Network Embedding Exploration Tool (NEExT)
Ashkan Dehghan, Paweł Prałat, François Théberge
TL;DR
NEExT tackles the challenge of embedding collections of graphs by enabling user-defined, interpretable node features and fast, Wasserstein-based graph embeddings via the Vectorizers toolkit. It constructs per-node feature vectors (e.g., LSME, centralities, Self-Walk, Expansion), then treats each graph as a probability distribution over feature space and embeds these distributions in a $d$-dimensional space using LOT/Sinkhorn/ApproximateWasserstein with SVD. The framework supports supervised feature selection (Greedy and Fast) and unsupervised feature discovery, and it scales through a node-feature sampling module. Across synthetic ABCD graphs and real-world networks, NEExT achieves competitive accuracy with state-of-the-art methods while maintaining interpretability, and sampling reduces computational cost with modest impact on performance. Overall, NEExT provides a practical, explainable toolkit for analyzing graph collections and can be extended to single graphs via ego-net aggregation.
Abstract
Many real-world and artificial systems and processes can be represented as graphs. Some examples of such systems include social networks, financial transactions, supply chains, and molecular structures. In many of these cases, one needs to consider a collection of graphs, rather than a single network. This could be a collection of distinct but related graphs, such as different protein structures or graphs resulting from dynamic processes on the same network. Examples of the latter include the evolution of social networks, community-induced graphs, or ego-nets around various nodes. A significant challenge commonly encountered is the absence of ground-truth labels for graphs or nodes, necessitating the use of unsupervised techniques to analyze such systems.
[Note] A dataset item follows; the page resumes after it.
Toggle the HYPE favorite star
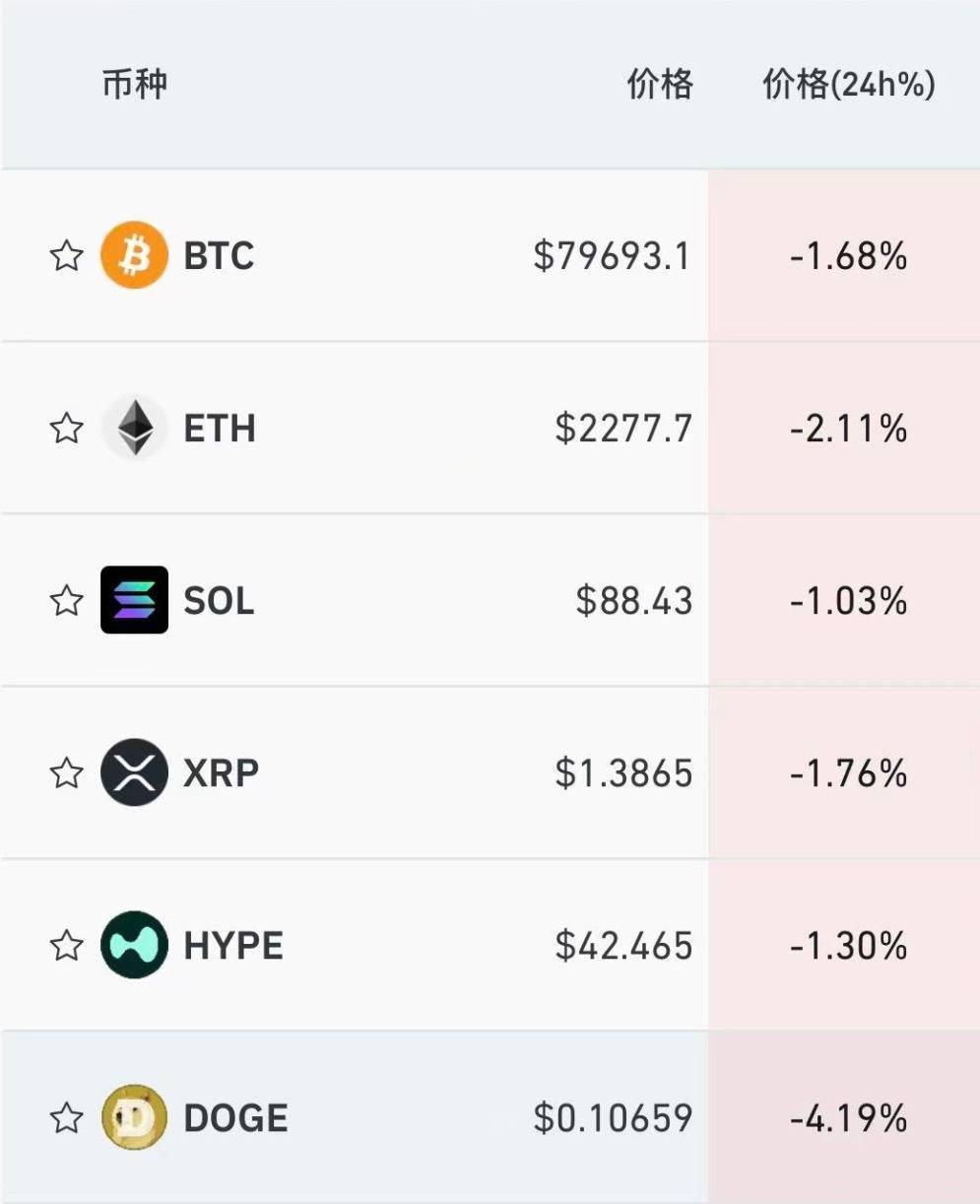This screenshot has width=980, height=1204. click(x=66, y=945)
Moreover, even when ground-truth labels are available, many existing graph machine learning methods depend on complex deep learning models, complicating model explainability and interpretability. To address some of these challenges, we have introduced NEExT (Network Embedding Exploration Tool) for embedding collections of graphs via user-defined node features. The advantages of the framework are twofold: (i) the ability to easily define your own interpretable node-based features in view of the task at hand, and (ii) fast embedding of graphs provided by the Vectorizers library. In this paper, we demonstrate the usefulness of NEExT on collections of synthetic and real-world graphs. For supervised tasks, we demonstrate that performance in graph classification tasks could be achieved similarly to other state-of-the-art techniques while maintaining model interpretability. Furthermore, our framework can also be used to generate high-quality embeddings in an unsupervised way, where target variables are not available.